We can activate your child’s vagus nerve, the parasympathetic, calming, relaxing, and emotionally regulating side of the nervous system, in three minutes or less.  

So during back to school or other busy seasons, we have our wellness patients bump up to two times a week instead of once if they’re on wellness care. If you haven’t started with pediatric neurologically focused chiropractic care yet, and this season hits hard and your child is struggling with their emotions, anxiety, ADHD, or immune system, this is the time you get yourself to a PX Doc office. It will transform their health, emotions, and immune system this school year and make it so much better and smoother for them. It is the magic missing link for so many families that may already be doing number two and number three. 

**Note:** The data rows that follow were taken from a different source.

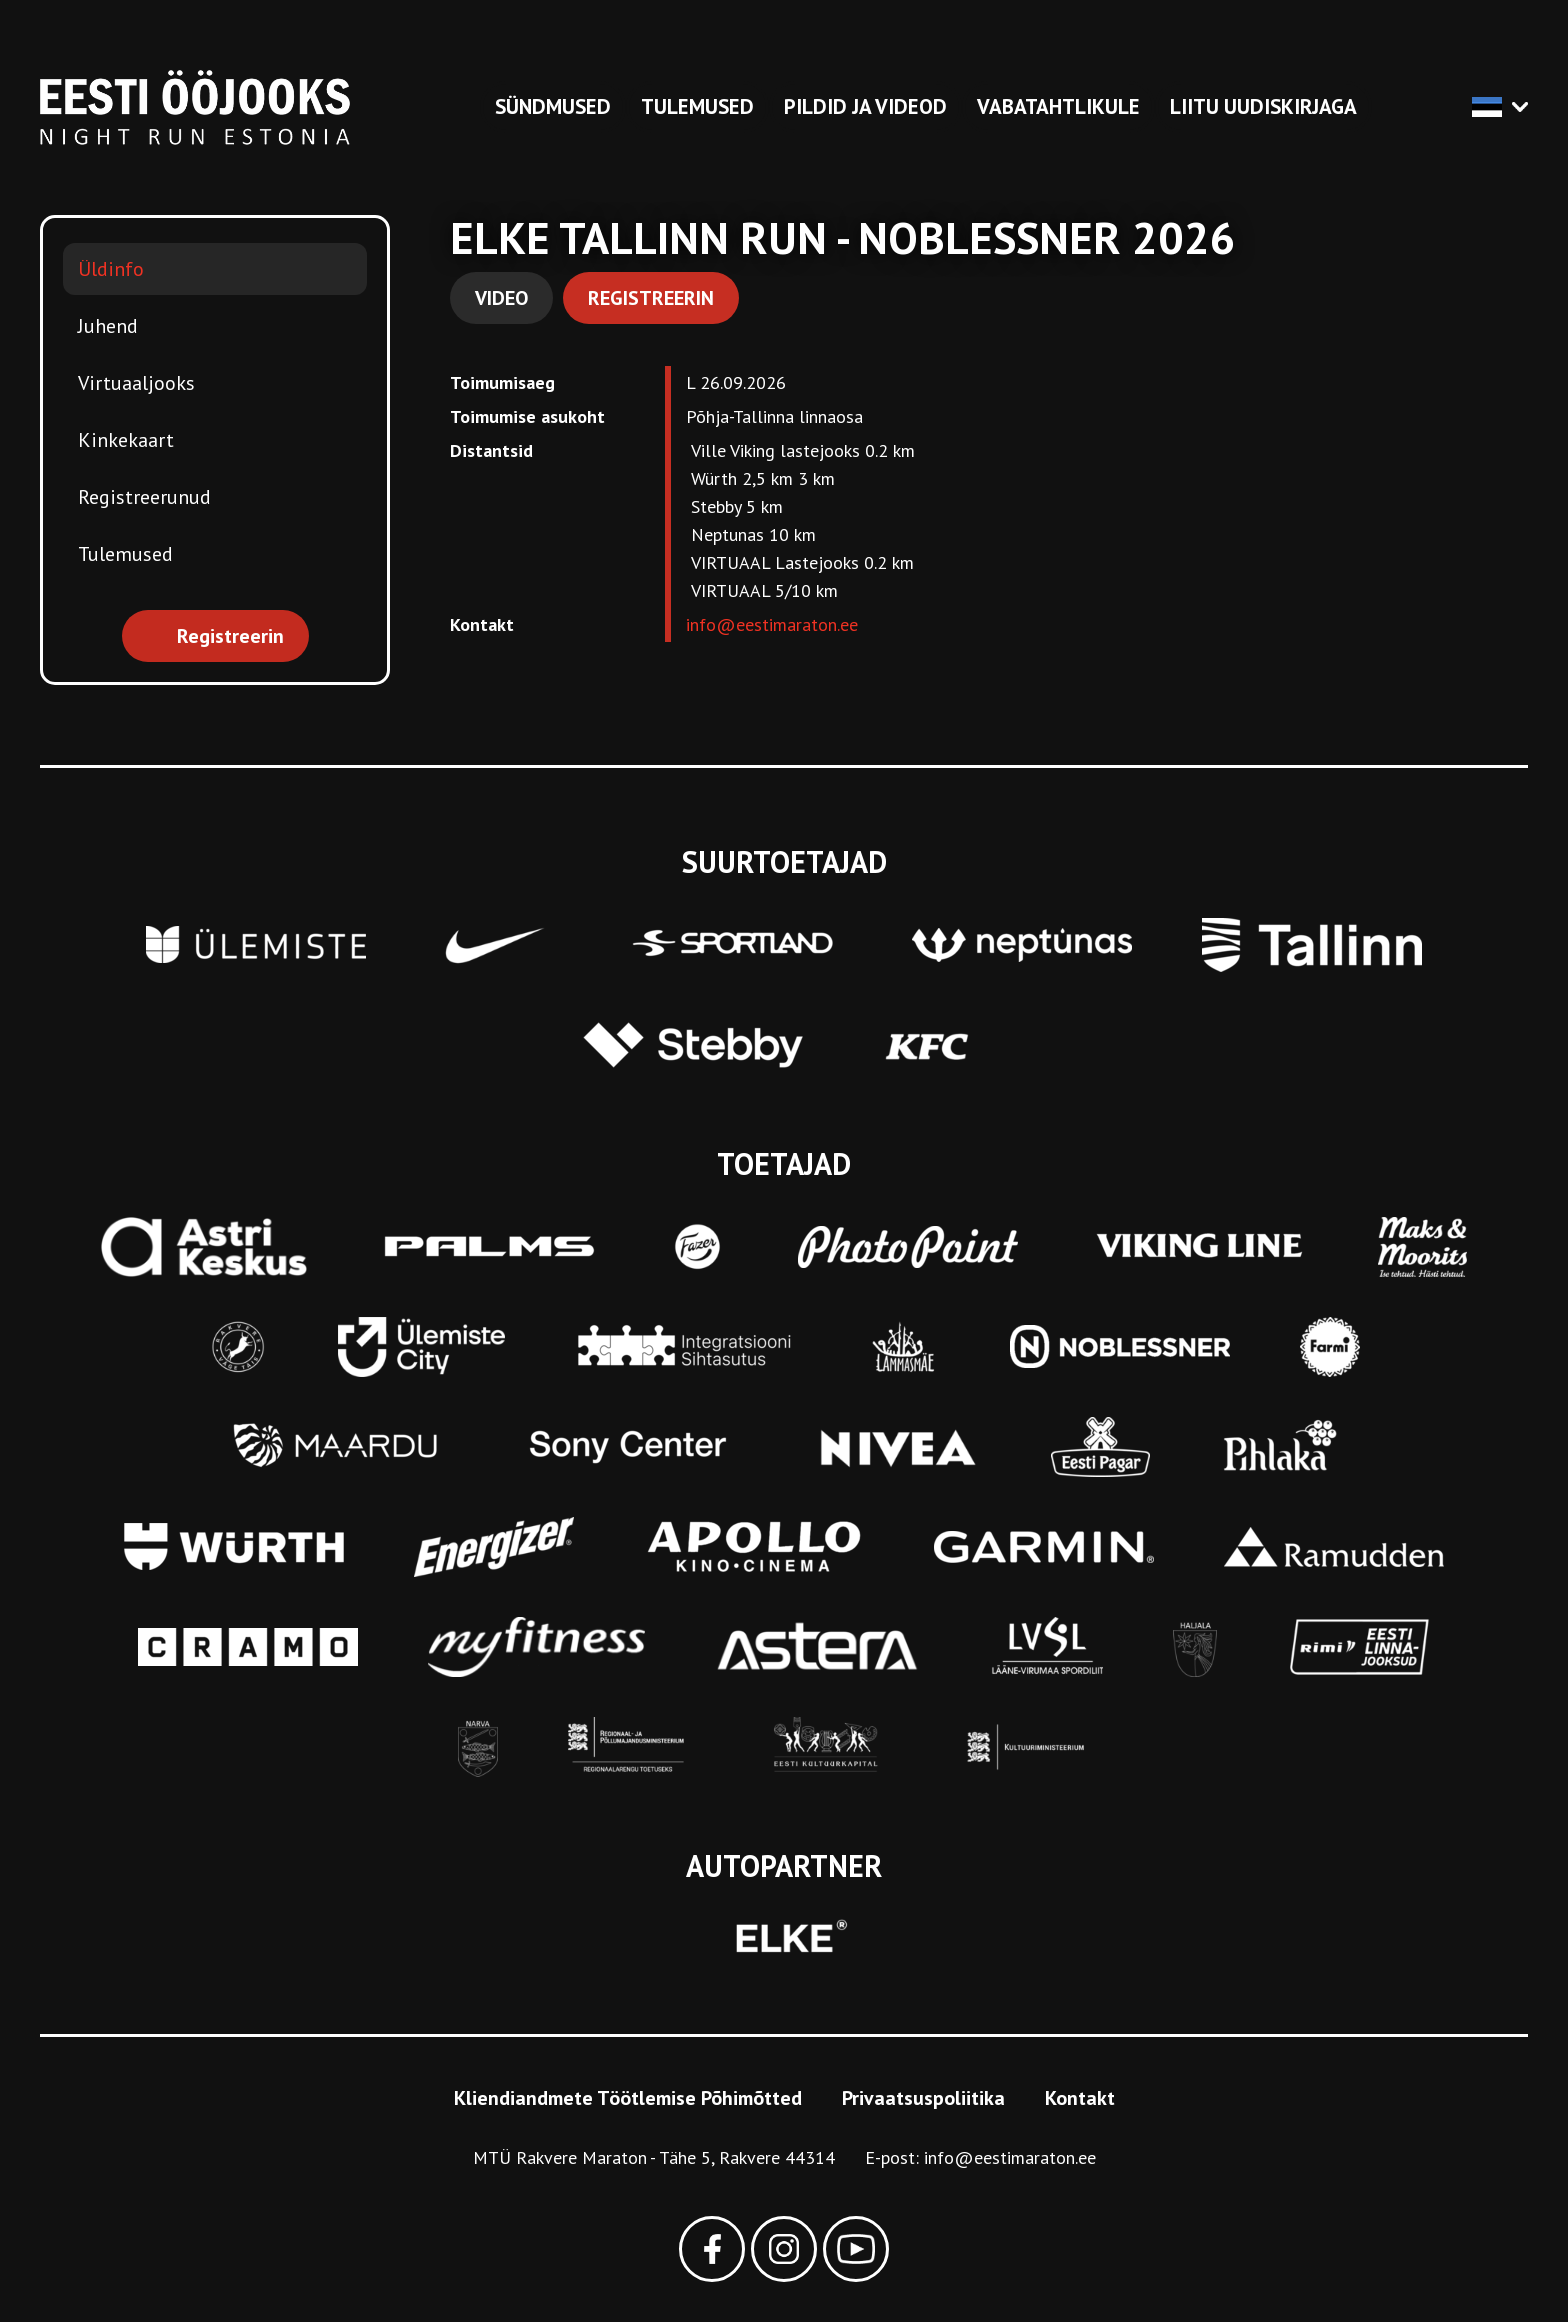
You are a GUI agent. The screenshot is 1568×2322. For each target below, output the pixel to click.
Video (501, 298)
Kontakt (1080, 2098)
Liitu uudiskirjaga (1263, 106)
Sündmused (553, 106)
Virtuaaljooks (136, 383)
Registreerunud (144, 497)
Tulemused (697, 106)
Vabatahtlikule (1058, 106)
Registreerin (651, 298)
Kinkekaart (126, 440)
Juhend (108, 326)
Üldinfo (111, 269)
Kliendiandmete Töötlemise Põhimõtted (628, 2098)
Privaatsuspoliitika (923, 2098)
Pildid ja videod (865, 106)
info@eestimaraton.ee (772, 624)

2. Take the Time to Slow Down

Friday nights when our kids don’t have sports, we don’t schedule anything. We come home and we get them outside – nature is calming and relaxing. We also really protect our bedtimes. We organize our day so that after sports and getting adjusted two times a week (once a week when life is easy, two times a week when it’s busy), we make sure that a healthy dinner is all set and ready to go. We’re going to have dinner, get that homework done, and get to bed. We really protect the sleep schedules and maximize sleep in the busy season as best we can. 

3. Add in Supplements

This time of year, you can definitely add in a few extra magnesium supplements, which is a calming, relaxing, and effective sleep supplement. You could also add a few immune-boosting supplements like elderberry during the fall transition and into winter that you wouldn’t normally worry about in the summer.

Try to think of all this as a math equation. If the transition back to school and fall going into winter means more stress in your child’s life, then you have got to match it and exceed it with more good things – chiropractic, sleep, immune boosting supplements, getting outside, going for walks, having fun in nature as a family – these are all wonderful de-stressors. 

Just simply match the stress. Try not to worry about it, it’s a part of life. You can absolutely drive through it, adapt and overcome it. Our family loves to be busy and we love to do things. We just always meet the demand on our children’s nervous systems and make sure that we’re keeping them equal and healthy. We’re always trying to keep slack in this system and stay ahead.